Intelligence without representation

  • Paper’s approach to creating AI
    • We must incrementally build up the capabilities of intelligence systems, having complete systems at each step of the way.
    • At each step, we should let the complete systems loose in the real world, with real sensing and real actions.
  • When we examine very simple intelligence, we find that explicit representations and models of the world simply get in the way. It turns out better to use the world as its own model.
  • Representation is the wrong unit of abstraction in building the bulkiest parts of intelligence systems.
  • Representation has been and is a central issue in AI work.
  • It’s instructive to reflect on the way earth-based intelligence evolved.
  • Evolution spent much of its time on the harder aspects of intelligence, mainly the ability to move around in a dynamic environment and sensing the surroundings to a sufficient degree.
  • Author believes that mobility, acute vision, and the ability to carry out survival-related tasks in a dynamic environment provide the necessary basis for the development of true intelligence.
  • Human-level intelligence has provided us with an existence proof, but we must be careful about what lessons are to be gained from it.
  • The popular story goes that when nobody has a good idea of how to solve a particular sort of problem, it becomes known as an AI problem.
  • We’ve heard of AI successes, but have we heard of an AI failure?
  • Yes we have, the AI winters where rule-based AI failed to solve certain problems. What is this author talking about? Due to this question, I will skip the rest of the paper.

Deep learning

  • Deep learning (DL) allows computational models that are composed of multiple processing layers to learn representations of data with multiple levels of abstraction.
  • Representation learning: a set of methods that allows a machine to be fed with raw data and to automatically discover the representations needed for detection or classification.
  • Deep-learning methods are representation learning methods with multiple levels of representation.
  • These representations are built up from small, simple, non-linear models that each transform the representations.
  • With the composition of each such transformations, very complex functions can be learned.
  • The key aspect of DL is that these layers of features aren’t designed by human engineers: they’re learned from data using a general-purpose learning procedure.
  • The most common form of ML, deep or not, is supervised learning.
  • Stochastic gradient descent (SGD) is stochastic because each small set of examples gives a noisy estimate of the average gradient over all examples.
  • A key advantage of DL is that good features can be learned automatically by using a general-purpose learning procedure.
  • One aim of pattern recognition has been to replace hand-engineered features with trainable multilayer networks.
  • The backpropagation algorithm was independently discovered during the 1970s and 1980s.
  • In the late 1990s, ANNs and backprop were largely ignored because it was thought that a simple gradient descent would get trapped in poor local minima.
  • In practice, poor local minima are rarely a problem with large networks.
  • For smaller data sets, unsupervised pre-training helps to prevent overfitting, leading to significantly better generalization when the number of labelled examples is small.
  • Four key ideas behind ConvNet
    • Local connections
    • Shared weights
    • Pooling
    • Many layers
  • Two advantages of DL over classic learning algorithms
    • Learning distributed representations enables generalization to new combinations of features beyond those seen during training.
    • Composing layers of representations in a deep net brings the potential for exponential advantage.
  • The issue of representations lies at the heart of the debate between the logic-inspired and the neural-network inspired paradigms for cognition.
  • RNNs, unfolded in time, can be seen as very deep feedforward networks in which all the layers share the same weights.
  • In the future, we expect unsupervised learning to become far more important than DL.
  • Human and animal learning is largely unsupervised as we discover the structure of the world by observing it and not by being told the name of every object.
  • Major progress in AI will come from systems that combine representation learning with complex reasoning.

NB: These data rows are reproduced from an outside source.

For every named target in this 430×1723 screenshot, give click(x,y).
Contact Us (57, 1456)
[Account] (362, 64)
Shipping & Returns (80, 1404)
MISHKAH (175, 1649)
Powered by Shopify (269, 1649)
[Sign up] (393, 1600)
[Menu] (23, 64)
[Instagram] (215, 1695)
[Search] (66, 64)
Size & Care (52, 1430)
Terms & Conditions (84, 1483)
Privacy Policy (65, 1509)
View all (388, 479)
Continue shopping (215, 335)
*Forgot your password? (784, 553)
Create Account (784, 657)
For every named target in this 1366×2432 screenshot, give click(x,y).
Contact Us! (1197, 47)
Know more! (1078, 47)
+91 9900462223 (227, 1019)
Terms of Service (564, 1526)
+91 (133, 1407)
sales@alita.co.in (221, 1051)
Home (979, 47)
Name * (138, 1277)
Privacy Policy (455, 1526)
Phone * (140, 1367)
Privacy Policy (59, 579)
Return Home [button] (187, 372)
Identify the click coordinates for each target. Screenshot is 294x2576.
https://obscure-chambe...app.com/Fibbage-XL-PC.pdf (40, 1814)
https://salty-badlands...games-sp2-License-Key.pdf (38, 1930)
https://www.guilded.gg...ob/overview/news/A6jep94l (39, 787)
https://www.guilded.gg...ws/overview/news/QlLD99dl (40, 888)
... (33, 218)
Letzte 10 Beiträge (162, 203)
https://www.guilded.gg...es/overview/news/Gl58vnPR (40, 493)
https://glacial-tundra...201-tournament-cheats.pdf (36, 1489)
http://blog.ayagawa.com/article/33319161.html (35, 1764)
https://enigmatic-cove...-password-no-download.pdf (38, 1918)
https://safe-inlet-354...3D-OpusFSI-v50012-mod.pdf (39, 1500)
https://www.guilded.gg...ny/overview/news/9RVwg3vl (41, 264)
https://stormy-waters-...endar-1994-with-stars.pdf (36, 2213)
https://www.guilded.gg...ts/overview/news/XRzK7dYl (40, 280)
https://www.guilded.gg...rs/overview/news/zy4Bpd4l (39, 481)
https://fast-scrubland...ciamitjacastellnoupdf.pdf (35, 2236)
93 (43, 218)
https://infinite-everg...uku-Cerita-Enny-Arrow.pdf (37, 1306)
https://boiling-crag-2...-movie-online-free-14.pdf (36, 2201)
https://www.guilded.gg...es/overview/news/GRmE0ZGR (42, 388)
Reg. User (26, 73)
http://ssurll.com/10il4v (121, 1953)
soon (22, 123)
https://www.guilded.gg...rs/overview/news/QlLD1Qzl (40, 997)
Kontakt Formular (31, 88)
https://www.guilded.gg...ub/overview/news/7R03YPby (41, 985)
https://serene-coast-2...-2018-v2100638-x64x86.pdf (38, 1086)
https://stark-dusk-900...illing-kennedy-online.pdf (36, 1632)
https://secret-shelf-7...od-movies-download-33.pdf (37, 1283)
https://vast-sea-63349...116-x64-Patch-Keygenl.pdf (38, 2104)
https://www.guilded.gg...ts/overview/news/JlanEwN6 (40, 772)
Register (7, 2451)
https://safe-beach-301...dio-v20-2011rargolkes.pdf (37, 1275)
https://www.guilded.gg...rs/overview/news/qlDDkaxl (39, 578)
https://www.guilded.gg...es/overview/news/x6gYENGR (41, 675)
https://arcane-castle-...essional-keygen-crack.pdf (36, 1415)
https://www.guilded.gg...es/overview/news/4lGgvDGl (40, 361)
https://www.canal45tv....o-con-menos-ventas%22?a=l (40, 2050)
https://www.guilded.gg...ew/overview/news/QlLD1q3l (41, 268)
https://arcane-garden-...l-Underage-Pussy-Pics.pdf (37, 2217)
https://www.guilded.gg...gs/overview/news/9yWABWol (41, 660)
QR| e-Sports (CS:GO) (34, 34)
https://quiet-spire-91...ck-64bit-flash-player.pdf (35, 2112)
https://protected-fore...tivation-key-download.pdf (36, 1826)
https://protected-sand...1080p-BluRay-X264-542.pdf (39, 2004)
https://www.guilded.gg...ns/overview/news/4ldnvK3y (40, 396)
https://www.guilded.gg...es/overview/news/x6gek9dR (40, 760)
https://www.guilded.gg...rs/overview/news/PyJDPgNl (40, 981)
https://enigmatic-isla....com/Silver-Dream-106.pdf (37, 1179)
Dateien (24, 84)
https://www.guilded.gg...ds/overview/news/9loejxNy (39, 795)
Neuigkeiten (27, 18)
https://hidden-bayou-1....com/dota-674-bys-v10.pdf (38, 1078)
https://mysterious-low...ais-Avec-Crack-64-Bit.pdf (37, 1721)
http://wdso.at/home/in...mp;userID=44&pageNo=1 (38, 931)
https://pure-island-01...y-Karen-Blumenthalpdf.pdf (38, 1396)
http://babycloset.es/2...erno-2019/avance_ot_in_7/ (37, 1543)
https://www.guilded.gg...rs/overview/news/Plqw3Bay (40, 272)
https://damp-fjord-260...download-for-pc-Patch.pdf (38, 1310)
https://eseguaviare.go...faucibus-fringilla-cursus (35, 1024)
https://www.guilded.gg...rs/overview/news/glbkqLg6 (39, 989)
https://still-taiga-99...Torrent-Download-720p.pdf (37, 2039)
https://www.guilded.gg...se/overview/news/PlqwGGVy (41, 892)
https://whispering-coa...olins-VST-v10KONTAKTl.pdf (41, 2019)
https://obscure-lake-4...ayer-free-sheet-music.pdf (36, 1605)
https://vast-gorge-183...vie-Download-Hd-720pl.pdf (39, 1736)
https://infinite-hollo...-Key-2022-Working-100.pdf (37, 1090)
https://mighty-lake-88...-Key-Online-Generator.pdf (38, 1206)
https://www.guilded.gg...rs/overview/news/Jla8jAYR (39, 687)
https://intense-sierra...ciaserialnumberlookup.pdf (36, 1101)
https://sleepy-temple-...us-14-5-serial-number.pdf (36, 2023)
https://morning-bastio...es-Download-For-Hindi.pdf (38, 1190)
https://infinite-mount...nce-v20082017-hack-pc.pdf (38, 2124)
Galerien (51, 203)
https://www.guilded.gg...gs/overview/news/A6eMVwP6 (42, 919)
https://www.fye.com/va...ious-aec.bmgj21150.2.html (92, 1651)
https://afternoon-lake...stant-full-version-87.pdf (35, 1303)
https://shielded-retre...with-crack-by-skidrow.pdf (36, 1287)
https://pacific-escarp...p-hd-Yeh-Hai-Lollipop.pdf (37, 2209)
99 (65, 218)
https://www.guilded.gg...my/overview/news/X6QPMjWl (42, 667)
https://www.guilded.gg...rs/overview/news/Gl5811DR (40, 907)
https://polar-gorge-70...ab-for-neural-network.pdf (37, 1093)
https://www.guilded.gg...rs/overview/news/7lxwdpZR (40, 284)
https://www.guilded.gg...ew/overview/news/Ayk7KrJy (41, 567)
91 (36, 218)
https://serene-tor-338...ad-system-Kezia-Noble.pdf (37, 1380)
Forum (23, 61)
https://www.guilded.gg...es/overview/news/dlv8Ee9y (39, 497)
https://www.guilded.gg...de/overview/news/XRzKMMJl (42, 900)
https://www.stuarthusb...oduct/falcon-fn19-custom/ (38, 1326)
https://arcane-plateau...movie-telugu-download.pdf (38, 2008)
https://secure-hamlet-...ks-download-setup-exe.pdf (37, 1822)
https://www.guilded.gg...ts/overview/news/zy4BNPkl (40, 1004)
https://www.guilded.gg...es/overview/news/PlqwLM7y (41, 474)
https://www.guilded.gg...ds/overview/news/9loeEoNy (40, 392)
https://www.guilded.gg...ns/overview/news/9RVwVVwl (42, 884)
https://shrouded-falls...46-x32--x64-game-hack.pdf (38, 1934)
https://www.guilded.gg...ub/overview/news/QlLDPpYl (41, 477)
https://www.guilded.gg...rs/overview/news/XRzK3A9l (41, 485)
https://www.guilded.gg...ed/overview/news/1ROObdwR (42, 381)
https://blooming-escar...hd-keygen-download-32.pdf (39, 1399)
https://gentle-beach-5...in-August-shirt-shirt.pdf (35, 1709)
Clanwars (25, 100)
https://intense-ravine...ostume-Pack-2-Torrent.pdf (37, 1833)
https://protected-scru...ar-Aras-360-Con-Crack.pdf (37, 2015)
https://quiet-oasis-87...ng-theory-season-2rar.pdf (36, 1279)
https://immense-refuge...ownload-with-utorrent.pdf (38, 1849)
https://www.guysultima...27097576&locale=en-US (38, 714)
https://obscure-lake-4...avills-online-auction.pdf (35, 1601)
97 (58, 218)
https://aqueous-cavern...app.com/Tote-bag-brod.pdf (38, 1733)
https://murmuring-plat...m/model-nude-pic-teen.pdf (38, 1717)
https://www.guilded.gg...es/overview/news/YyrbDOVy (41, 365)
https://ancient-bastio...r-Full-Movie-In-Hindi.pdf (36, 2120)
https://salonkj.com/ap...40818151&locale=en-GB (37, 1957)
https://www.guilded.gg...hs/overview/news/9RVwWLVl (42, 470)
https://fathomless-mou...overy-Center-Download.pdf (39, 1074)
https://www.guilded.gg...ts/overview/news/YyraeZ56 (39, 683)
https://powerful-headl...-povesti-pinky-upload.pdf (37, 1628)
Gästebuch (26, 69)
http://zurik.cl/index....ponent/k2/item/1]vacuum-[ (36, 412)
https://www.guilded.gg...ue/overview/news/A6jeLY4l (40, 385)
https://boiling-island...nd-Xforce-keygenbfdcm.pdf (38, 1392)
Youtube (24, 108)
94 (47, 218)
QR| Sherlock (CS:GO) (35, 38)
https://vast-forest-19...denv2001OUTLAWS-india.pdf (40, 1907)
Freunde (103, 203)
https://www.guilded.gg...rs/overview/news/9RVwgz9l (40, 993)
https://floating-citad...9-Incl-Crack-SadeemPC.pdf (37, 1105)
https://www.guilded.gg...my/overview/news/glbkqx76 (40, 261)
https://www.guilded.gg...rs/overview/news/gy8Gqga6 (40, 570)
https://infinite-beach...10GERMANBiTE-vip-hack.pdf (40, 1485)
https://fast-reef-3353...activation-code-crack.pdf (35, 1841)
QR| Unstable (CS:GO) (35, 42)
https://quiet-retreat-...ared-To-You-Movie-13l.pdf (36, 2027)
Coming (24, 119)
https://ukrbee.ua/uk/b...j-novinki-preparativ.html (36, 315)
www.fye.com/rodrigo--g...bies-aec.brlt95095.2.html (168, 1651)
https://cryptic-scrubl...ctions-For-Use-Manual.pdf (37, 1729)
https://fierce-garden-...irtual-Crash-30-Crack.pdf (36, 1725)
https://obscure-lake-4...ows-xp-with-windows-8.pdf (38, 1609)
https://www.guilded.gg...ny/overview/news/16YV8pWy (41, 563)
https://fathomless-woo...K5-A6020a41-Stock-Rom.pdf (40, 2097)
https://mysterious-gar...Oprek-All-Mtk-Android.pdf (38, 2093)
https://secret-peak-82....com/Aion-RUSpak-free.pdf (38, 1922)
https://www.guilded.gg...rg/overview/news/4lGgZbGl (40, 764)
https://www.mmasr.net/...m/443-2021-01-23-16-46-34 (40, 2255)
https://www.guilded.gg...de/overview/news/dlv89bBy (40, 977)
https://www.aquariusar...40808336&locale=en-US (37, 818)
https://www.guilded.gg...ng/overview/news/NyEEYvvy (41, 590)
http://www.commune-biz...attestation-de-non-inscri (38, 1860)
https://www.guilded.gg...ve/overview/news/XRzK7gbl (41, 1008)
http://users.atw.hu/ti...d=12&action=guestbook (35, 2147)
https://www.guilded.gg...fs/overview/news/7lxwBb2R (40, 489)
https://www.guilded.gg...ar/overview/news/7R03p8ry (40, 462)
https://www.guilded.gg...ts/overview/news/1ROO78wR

How Hard is Artificial Intelligence? Evolutionary Arguments and Selection Effects

  • What can human evolution tell us about the prospects for AGI?
  • Some people argue that human evolution shows that AI is not only possible, but also feasible within this century.
  • We find that human engineering is already vastly superior to evolution in some areas and is likely to become superior in the remaining areas.
  • E.g. Automobiles can go much faster than the fastest animal on the planet.
  • The fact that evolution produced intelligence therefore indicates that human engineering will be able to do the same.
  • However, these arguments for the feasibility of AI don’t say whether the path to be taken by human engineers will resemble the path taken by evolution.
  • The fact that human intelligence evolved implies that running genetics algorithms is but one way to produce intelligence; it doesn’t imply that it’s the only way or the easiest way.
  • Two versions of the evolutionary argument
    • Argument from problem difficulty
      • This is the claim that because blind evolution could create intelligent systems without any guidance or direction, that we can engineer it in a shorter period of time.
    • Argument from evolutionary algorithms
      • This is the claim that we can use genetic algorithms to simulate evolution and thus achieve AI.
  • One assumption of the evolutionary argument is that intelligence was “easy” to create since it could be done with a dumb algorithm.
  • However, we can’t validate this assumption because we don’t know how hard it was for evolution.
  • Imagine two planets that each evolved intelligence independently. However, each planet differs in how hard it was for evolution to develop intelligence.
    • One planet has non-hard intelligence where there was a smooth and incremental path from primitive organisms to intelligent life.
    • The other planet has hard intelligence where it took many trials and errors and required an extraordinary time to achieve intelligent life.
  • In both cases, each intelligent life could claim that theirs was the easier/harder path for evolution and we’re in the same scenario.
  • However, the observation selection effect is that no matter how hard it is for human-level intelligence to evolve, 100% of evolved civilizations will find themselves originating from planets where it happened anyways.
  • How confident can we be that we’re in the non-hard intelligence path?
  • Given our available evolutionary data and under certain assumptions, we find that intelligence is exceedingly hard to evolve.
  • To realize the genetic algorithm argument, there needs to be sufficient computing power to simulate evolution.
  • We should also realize that not every feat that was accomplished by evolution in the course of the developing human intelligence is relevant to an engineer who’s trying to artificially evolve AI.
  • E.g. We don’t have to recreate the path to spiders because only a small portion of evolutionary optimization on Earth has been selected for intelligence, the homo sapiens path.
  • One might argue that the key insights for AI are embodied in the nervous system so we could push evolutionary algorithms to develop such systems.
  • Evolution achieved human intelligence yet it wasn’t aiming at this outcome as the fitness function for natural organisms don’t only select for intelligence and its precursors.
  • E.g. Improvements in intelligence often imposes significant costs such as higher energy consumption or slower maturation times.
  • These costs may outweigh whatever benefits are derived from smarter behavior.
  • E.g. Excessively deadly environments reduce the value of intelligence as there’s less time for an increased learning ability to pay off.
  • So reduced selective pressure for intelligence slows the spread of intelligence-enhancing innovations.
  • Ways an engineer can do better than evolution
    • Not get stuck in local optima
    • Exploit mutations better
    • Environments that select for intelligence
  • All these inefficiencies in natural selection would be relatively easy for a human engineer to avoid.
  • Does the fact that we evolved on Earth let us distinguish between non-hard and hard intelligence?
  • Self-sampling assumption (SSA): observers should reason as if they were a random sample from the set of all observers in their reference class.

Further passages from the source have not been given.